Так же, как нельзя забыть «Бурундуков», «Моё Заполярье», «Северное сияние», не забудешь и «Бивень мамонта», в котором и чётные, и нечётные строки выдержаны в одном размере и рифмы не перекрёстные, а смежные, отчего образуется напевный речитатив. Этот «осколок бивня на... окне» – узелок памяти, на котором цельной зевгмой ярко сверкают нити с бусинами – прошедшие северные дни, напоминающие
заросших и глухих,
О дружестве товарищей моих,
О радости,
короткой, как заря,
С тех – северных – листков календаря!
Короткий зачин, в котором всё схвачено: непролазные таёжные берега, крепкое мужское содружество поисковой партии, короткая северная заря и короткая радость двух полевых сезонов. Осколок бивня – осколок радости, осколок юности. Осколок... соколок... оселок... И крошево аллитераций: «А бивень бел, как белы облака», «пыл он в трещинах-морщинах утаил». И завершение краткое, ёмкое, как перекрестие: «Он мне напомнил о моей весне, а сыну пусть напомнит обо мне».

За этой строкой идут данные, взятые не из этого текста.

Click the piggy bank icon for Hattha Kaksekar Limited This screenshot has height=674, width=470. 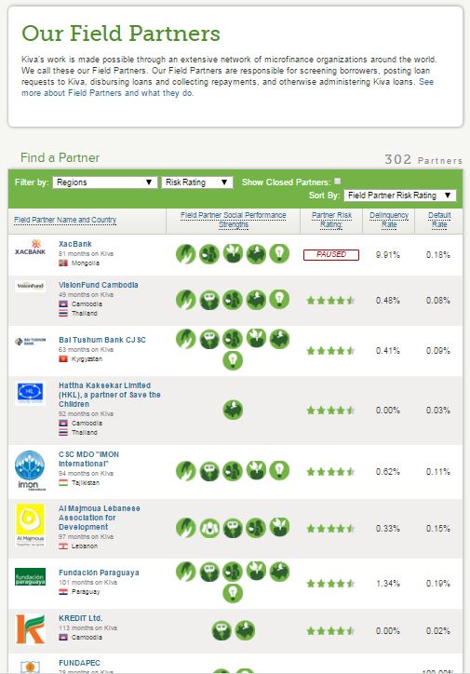pos(233,410)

Уцелевший «в таёжном льду» белый осколок бивня, пролежавший многие века, теперь прочно связан в памяти со светлыми, радостными временами юности, и, отталкиваясь от него, автор отправляется в эти давние трудные, но счастливые дни. И следующей остановкой на пути в юность становится стихотворение «В Жиганском аэропорту».
Интересное ощущение возникает при его чтении – одновременное ощущение более чем сурового Севера, жестокой стужи, пурги и заносов («Резкий ветер обещает заполярную пургу») и тепла людских сердец, приподнятости, радостного волнения («Воздух юности весенний, хоть апрель глядит зимой»). Маленький полярный аэропорт, где пережидает пургу геодезическая экспедиция («Самолёты отдыхают, распластавшись на снегу», «Ожиданием спецрейса полевой томится люд») и погонщики оленей с табуном, а напористое бессоюзие только усиливает впечатление многолюдности: «Нарты, малицы, олени, жёсткость речи горловой». Но в стенах аэропорта можно присесть к тёплой печке-голландке («Сядь к голландке, обогрейся – пусть быстрей часы пройдут»), а дружеское общение чередуется с приятными звуками гитары.
Сквозь всеобщий разговор
Той бродяжьей
старой данью –
Тихострунный перебор.
Песня «Старый клоун» оказывается здесь таким же важным узелком, как бивень в «Бивне мамонта». Он занимает всю самую важную, центральную часть стихотворения: «Напряжённо беспокоен будоражащий мотив», «нехитрое искусство», «Переполненное чувство так печалится легко». Автор обращается к тихому, усталому голосу барда, звучащему издалека: «Чудодей путей сердечных, ...ты меня теперь навечно этой песней наказал!..». Так входят в текст этого произведения слова из стихов другого поэта – автора песни – и создают эффект матрёшки, который по аналогии с литературоведческим термином «рассказ в рассказе» я бы назвала «стихи в стихах», и можно ли придумать более завораживающее действие!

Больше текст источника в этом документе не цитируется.